▸ **Tasks to carry out**:
(a) In the text on banking culture and incentives, what mentality does it say the modern era introduced?
(b) Translate this sentence from the text on banking culture and incentives into Spanish: "This fostered a culture of caution and long-term thinking."
(c) Write a continuation of the text on banking culture and incentives, starting after its final sentence.
─── Text passage
A crucial driver of this recklessness was a profound shift in culture and incentives within the industry. In the past, bank executives often had their own capital invested in their firms and viewed their roles as lifelong stewards. This fostered a culture of caution and long-term thinking. The modern era, however, introduced the “I’ll be gone, you’ll be gone” mentality. Executives, now often managing shareholder money rather than their own, were incentivized to pursue short-term windfalls through risky bets, knowing they could collect massive bonuses and move on before any consequences materialized. Similarly, the traditional role of the broker, who acted as a neutral agent for a client, eroded. The rise of broker-dealers meant these entities could now trade for their own profit, creating a direct conflict of interest where they might steer clients toward inferior deals while keeping the best opportunities for themselves.
──────
─── Dataset section
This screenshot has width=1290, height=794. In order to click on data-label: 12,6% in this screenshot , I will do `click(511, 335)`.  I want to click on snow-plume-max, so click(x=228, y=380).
──────
▸ **Answers by item**:
(a) The “I’ll be gone, you’ll be gone” mentality.

(b) Esto fomentó una cultura de prudencia y de pensamiento a largo plazo.

(c)
The 2008 global financial crisis was not an unpredictable accident but the logical, devastating conclusion of these decades of misaligned incentives and speculative excess. The collapse was rooted in the trade of mortgage-backed securities—bundles of home loans sold to investors—that were filled with mortgages granted to borrowers who could not afford them. These toxic assets were then passed around the system, “insured” by those precarious credit default swaps. When homeowners began to default, the entire house of cards collapsed. Banks that had traded these instruments found themselves simultaneously on the hook for massive losses and unable to collect from their counterparts, freezing the entire global financial system. The myth that no one saw it coming is just that; the crisis was the inevitable result of greed operating in an accountability vacuum.

The sector’s dangerous power is further cemented by its immense political influence. Financial institutions are the largest spenders on political lobbying and campaign donations, ensuring a sympathetic ear in government. This influence was starkly visible in the aftermath of the 2008 crisis, when governments around the world chose to bail out the very institutions whose actions caused the disaster. This rescue, while arguably necessary to prevent total economic meltdown, sent a catastrophic moral hazard message: the largest banks are “too big to fail,” free to privatize profits in good times and socialize losses in bad times, with the taxpayer as the ultimate guarantor. It undermined any meaningful lesson from the crisis and protected the existing, flawed structures of power.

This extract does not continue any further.